Directions for this task: Retype, word for word, every line of the records below starting at the one that contains "This screenshot has width=702, height=1568." and ending at the one that contains "This screenshot has width=740, height=509."; include both of those lines and nothing more.

Provided information:
◇ ◇ ◇

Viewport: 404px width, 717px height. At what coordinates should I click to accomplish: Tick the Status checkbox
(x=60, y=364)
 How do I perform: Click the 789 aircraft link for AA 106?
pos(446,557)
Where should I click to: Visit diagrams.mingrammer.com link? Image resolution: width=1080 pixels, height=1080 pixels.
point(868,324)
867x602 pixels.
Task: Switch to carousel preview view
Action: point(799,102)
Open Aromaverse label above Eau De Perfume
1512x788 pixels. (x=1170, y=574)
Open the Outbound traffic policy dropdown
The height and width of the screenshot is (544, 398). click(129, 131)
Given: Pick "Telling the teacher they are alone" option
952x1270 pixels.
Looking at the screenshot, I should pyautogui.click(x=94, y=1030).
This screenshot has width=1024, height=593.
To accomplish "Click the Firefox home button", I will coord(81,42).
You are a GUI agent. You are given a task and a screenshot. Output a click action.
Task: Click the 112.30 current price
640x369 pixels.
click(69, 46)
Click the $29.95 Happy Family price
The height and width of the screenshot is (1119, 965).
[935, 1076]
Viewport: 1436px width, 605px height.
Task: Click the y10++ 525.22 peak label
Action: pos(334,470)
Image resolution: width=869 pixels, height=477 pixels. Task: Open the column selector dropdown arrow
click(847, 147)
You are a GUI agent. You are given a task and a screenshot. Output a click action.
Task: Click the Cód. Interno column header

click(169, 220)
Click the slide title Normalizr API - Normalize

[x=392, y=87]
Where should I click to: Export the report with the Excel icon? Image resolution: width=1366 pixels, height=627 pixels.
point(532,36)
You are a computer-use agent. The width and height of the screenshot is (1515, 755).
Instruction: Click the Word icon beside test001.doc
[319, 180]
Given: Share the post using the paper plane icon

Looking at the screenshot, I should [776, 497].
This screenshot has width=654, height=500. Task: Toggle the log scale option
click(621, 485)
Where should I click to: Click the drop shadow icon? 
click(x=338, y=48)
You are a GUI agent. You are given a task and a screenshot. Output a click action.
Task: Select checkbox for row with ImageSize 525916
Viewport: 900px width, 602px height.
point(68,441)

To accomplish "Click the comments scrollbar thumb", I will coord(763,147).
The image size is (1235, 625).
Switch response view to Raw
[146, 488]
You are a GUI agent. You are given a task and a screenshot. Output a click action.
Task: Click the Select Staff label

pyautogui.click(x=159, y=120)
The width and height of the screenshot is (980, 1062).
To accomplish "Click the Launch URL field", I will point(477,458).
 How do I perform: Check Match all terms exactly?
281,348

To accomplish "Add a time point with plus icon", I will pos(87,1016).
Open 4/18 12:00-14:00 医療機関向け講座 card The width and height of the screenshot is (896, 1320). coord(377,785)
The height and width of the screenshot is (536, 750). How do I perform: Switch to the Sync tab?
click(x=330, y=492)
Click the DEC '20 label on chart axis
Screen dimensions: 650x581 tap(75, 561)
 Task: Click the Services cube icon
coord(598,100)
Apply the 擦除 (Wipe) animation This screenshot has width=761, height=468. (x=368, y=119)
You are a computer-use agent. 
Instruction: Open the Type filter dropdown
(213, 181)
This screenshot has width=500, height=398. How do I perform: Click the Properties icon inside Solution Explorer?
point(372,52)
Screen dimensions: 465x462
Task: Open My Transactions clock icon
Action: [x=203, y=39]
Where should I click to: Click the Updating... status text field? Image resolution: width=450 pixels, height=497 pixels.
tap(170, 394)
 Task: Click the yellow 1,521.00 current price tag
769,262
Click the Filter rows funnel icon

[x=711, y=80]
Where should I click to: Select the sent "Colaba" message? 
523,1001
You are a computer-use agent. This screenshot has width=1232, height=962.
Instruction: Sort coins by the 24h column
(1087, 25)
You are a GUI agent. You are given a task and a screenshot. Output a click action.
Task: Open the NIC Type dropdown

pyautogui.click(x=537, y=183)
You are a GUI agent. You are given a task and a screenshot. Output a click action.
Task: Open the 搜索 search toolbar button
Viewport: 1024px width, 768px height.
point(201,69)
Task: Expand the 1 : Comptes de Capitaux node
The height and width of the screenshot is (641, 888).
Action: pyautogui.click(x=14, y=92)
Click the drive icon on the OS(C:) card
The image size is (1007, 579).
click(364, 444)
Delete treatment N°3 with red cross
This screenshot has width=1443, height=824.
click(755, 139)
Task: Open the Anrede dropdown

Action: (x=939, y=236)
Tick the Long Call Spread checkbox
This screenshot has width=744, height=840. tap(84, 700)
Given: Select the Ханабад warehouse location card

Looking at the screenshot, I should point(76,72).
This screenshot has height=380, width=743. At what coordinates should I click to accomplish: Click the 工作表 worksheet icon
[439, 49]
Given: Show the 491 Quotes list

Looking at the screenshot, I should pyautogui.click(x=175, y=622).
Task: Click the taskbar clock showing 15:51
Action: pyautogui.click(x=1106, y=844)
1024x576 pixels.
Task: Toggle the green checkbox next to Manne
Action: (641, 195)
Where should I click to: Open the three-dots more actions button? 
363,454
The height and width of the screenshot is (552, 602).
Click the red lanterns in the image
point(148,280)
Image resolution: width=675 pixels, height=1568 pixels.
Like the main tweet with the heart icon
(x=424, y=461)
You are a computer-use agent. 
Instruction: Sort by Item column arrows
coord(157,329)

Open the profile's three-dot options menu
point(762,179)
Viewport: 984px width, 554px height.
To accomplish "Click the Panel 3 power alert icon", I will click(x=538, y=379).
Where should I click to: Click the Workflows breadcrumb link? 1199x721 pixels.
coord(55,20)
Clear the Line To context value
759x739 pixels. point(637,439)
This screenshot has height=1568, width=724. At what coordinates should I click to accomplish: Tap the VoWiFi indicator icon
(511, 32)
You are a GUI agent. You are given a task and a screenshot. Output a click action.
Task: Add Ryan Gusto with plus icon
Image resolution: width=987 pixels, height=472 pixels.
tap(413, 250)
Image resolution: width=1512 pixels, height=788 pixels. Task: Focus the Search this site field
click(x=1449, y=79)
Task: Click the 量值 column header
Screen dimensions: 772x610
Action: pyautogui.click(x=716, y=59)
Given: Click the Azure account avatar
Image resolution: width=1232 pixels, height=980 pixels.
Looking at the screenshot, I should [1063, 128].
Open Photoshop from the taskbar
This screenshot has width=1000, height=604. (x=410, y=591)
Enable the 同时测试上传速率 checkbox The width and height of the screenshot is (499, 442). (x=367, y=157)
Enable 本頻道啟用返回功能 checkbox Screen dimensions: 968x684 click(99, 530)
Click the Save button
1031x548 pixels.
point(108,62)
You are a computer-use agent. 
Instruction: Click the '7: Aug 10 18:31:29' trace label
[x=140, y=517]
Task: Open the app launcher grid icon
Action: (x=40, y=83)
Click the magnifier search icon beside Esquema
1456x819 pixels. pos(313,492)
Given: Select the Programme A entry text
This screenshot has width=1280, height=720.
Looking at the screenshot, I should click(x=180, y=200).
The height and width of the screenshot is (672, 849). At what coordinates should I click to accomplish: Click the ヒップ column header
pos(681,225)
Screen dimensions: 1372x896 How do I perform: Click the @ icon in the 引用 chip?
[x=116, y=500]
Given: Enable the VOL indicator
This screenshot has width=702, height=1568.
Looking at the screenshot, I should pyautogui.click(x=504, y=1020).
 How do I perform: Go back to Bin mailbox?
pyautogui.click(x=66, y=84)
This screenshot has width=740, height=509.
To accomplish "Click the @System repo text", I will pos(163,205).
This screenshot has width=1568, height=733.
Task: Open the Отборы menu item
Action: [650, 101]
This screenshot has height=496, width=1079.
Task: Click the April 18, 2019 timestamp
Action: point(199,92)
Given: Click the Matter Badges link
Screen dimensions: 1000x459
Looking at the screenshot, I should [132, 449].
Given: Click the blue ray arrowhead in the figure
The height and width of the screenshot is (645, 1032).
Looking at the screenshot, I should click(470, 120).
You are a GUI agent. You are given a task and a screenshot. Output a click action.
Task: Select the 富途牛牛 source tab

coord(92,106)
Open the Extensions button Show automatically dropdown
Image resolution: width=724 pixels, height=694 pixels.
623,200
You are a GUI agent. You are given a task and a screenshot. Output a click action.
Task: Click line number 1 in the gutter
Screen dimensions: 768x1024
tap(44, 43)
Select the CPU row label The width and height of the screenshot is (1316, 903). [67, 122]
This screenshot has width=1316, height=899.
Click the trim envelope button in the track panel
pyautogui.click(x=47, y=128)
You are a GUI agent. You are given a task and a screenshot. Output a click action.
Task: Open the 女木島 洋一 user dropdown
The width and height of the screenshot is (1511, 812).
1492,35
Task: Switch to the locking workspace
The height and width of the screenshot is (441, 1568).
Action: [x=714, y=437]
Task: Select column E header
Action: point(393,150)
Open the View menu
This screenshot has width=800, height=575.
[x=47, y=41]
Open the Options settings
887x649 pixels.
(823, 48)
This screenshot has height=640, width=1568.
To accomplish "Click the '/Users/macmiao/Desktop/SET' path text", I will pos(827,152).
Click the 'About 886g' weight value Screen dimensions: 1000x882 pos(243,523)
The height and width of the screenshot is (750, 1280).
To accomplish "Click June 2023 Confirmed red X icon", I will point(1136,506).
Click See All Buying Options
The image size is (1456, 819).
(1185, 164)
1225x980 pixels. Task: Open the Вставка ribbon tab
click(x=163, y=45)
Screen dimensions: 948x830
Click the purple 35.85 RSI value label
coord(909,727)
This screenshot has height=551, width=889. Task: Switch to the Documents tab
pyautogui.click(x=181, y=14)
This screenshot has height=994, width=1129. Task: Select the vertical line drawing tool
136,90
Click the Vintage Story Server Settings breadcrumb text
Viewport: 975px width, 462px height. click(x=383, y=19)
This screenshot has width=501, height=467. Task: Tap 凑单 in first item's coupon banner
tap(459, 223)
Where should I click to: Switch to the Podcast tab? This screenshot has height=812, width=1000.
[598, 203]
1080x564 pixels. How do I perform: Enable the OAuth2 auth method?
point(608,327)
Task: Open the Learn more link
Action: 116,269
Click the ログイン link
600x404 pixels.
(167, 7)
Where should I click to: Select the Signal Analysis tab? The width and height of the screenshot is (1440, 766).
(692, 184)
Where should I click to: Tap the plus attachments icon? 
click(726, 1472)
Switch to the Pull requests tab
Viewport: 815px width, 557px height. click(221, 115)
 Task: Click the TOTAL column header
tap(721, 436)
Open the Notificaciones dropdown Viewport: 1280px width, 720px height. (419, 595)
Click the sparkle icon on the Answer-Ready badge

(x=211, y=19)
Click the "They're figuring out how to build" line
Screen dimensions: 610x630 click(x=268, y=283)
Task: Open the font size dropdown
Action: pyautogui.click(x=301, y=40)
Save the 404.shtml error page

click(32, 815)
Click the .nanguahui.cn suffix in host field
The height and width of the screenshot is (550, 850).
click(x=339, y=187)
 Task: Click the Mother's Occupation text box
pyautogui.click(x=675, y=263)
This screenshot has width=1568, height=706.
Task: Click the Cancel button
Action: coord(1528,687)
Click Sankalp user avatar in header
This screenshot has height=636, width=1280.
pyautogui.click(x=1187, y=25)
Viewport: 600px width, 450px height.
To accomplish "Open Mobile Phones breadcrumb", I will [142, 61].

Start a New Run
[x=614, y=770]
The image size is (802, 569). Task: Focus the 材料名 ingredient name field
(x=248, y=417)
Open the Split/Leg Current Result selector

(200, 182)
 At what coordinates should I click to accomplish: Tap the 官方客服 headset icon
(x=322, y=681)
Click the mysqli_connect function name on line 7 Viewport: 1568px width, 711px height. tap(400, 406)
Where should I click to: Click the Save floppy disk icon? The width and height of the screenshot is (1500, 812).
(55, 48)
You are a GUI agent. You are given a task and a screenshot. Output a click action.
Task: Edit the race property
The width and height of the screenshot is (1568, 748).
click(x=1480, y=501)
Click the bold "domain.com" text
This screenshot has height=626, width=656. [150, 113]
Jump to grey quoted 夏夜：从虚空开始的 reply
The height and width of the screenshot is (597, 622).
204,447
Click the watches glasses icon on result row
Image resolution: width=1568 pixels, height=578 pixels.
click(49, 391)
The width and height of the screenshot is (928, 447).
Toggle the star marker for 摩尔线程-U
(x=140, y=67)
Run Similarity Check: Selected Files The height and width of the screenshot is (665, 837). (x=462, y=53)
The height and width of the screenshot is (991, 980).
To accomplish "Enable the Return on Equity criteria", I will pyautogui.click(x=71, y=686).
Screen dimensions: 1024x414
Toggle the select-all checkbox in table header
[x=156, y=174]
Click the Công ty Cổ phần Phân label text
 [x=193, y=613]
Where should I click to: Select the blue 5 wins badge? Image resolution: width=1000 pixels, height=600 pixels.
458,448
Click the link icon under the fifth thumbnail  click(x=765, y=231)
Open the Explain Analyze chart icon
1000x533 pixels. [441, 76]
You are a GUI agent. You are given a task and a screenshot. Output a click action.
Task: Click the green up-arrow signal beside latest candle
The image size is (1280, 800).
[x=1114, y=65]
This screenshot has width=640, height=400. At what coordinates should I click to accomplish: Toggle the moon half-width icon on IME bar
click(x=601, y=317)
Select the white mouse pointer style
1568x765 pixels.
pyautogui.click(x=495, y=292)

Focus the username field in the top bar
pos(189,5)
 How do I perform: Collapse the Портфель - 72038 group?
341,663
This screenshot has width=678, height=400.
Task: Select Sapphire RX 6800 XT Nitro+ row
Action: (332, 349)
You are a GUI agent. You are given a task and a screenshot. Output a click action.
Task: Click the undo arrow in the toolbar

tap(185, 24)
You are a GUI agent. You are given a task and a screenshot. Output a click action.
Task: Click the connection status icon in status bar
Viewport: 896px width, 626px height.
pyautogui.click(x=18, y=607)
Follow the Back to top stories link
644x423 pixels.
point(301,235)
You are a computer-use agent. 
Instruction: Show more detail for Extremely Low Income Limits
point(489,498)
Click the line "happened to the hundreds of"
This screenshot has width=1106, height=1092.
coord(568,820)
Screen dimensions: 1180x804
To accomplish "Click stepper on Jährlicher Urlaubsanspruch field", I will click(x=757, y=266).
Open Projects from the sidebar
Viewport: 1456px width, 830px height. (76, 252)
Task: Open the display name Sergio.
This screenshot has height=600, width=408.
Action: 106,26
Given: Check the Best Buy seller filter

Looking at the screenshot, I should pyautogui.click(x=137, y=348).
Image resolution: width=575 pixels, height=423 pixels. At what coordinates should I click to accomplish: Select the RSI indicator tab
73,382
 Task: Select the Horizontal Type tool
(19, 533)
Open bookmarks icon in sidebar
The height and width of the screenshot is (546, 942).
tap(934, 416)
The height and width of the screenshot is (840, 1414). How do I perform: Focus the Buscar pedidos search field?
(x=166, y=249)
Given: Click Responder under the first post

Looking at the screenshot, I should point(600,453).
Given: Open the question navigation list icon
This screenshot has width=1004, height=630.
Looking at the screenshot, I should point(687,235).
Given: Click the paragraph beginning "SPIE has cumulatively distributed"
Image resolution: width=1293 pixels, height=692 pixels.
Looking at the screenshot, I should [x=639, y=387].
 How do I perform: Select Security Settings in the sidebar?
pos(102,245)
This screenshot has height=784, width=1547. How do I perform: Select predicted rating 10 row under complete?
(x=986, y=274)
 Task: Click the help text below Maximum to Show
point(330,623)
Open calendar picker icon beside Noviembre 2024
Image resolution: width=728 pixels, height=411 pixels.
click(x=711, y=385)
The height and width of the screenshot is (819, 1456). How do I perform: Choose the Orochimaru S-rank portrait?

◇ ◇ ◇

Answer to this exercise:
This screenshot has width=702, height=1568.
Looking at the screenshot, I should pyautogui.click(x=504, y=1020).
 How do I perform: Go back to Bin mailbox?
pyautogui.click(x=66, y=84)
This screenshot has width=740, height=509.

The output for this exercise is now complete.